O Complexo Industrial e Portuário do Pecém (CIPP) firmou uma parceria para que seja fornecida energia elétrica limpa para o Porto. A partir de outubro, com o acordo firmado com a Casa dos Ventos no valor de R$ 41 milhões, a unidade portuária receberá a energia pela duração de cinco anos. A empresa contratada possui certificação internacional I-REC (International Renewable Energy Certificate, do inglês Certificado Internacional de Energia Renovável), selo que comprova a rastreabilidade da energia renovável.
A contratação é resultado de uma concorrência pública, que buscou tanto a estabilidade de preços, ao migrar do mercado cativo para o Ambiente de Contratação Livre (ACL), quanto o compromisso com o uso de energia renovável para atender às operações do porto.
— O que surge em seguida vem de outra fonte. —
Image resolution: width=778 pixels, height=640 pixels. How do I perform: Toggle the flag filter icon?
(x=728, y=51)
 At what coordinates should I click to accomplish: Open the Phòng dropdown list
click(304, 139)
De acordo com o Porto, a aquisição trará uma economia que deve ser revertida em ações de descarbonização do complexo e em uma futura política de incentivo para uma maior eletrificação das operações portuárias, que hoje é de 70%. Esse índice inclui os guindastes usados para movimentação de contêineres e placas, além da esteira que transporta insumos para a siderúrgica da ArcelorMittal. A projeção é que nos próximos anos, o Pecém continue a avançar nesse processo, especialmente no fornecimento de energia para navios, pelo sistema shore power, que permitirá a redução das emissões das embarcações atracadas.
MIGRAÇÃO
Segundo o engenheiro José Carneiro Júnior, que liderou os estudos técnicos do processo no Complexo do Pecém, a migração para o mercado livre sempre esteve em análise pela equipe. No entanto, questões tributárias relacionadas aos incentivos fiscais do Porto, além dos riscos e preços variáveis do mercado de energia, tornavam essa opção pouco atrativa. “Esse cenário mudou diante da agenda mundial de descarbonização e transição energética, que dialoga com os projetos de hidrogênio verde (H2V) e com a eletrificação das operações portuárias”.
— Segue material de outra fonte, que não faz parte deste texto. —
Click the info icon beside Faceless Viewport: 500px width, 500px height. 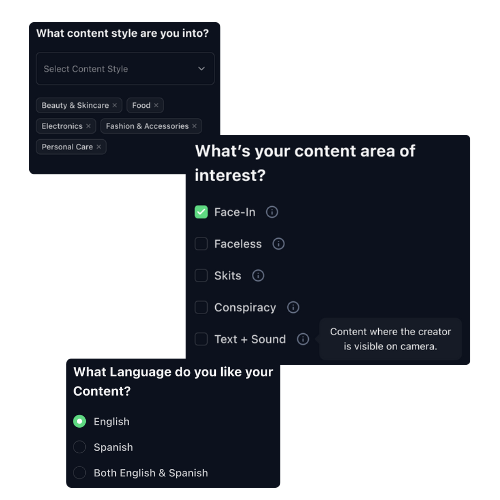[278, 244]
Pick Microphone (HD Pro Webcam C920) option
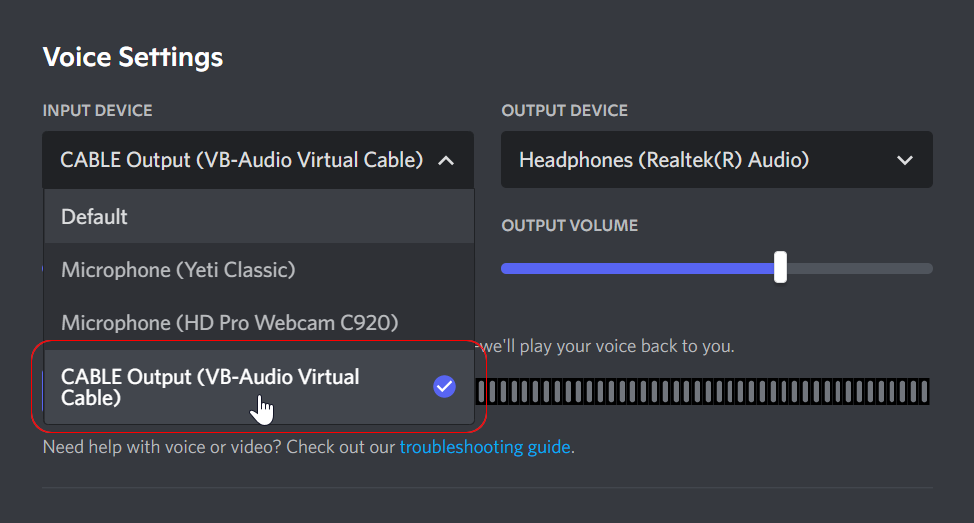The height and width of the screenshot is (523, 974). tap(259, 322)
Para se ter uma ideia, o consumo de energia elétrica no Porto é equivalente ao de uma cidade com cerca de 80 mil habitantes. “Esse consumo reflete uma política voltada para a descarbonização das operações portuárias, incentivada pelo Governo do Estado, pelo Porto e por seus operadores, que têm investido em equipamentos elétricos para substituir ou complementar os movidos a combustíveis fósseis”, avalia Hugo Figueirêdo, presidente do Complexo do Pecém.
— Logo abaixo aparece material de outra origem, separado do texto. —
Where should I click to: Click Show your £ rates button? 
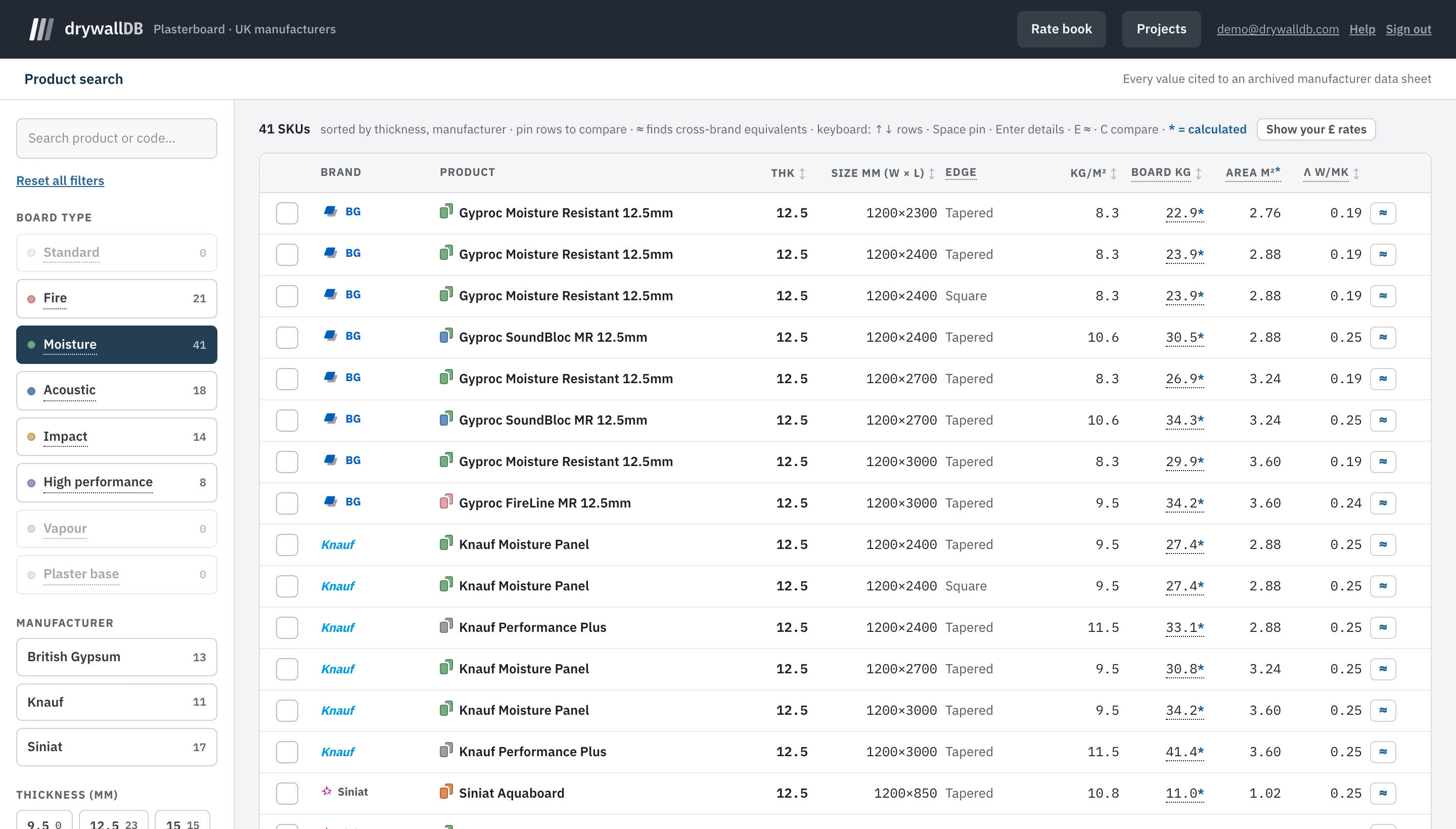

Marco Ximenes, gerente de Manutenção do Complexo do Pecém, explicou que a substituição de equipamentos com motores à combustão por elétricos na atividade portuária é uma tendência irreversível, devido à sustentabilidade e ao retorno econômico garantido. “Isso se deve à eliminação da logística de abastecimento, à redução de riscos e custos ambientais decorrentes de vazamentos e acidentes, além do fato de os equipamentos elétricos, em geral, apresentarem menores custos de manutenção”, disse.
“A aquisição de energia no mercado livre a um custo mais baixo, sob aspectos econômicos e ambientais, impulsiona ainda mais essa transição”, completou.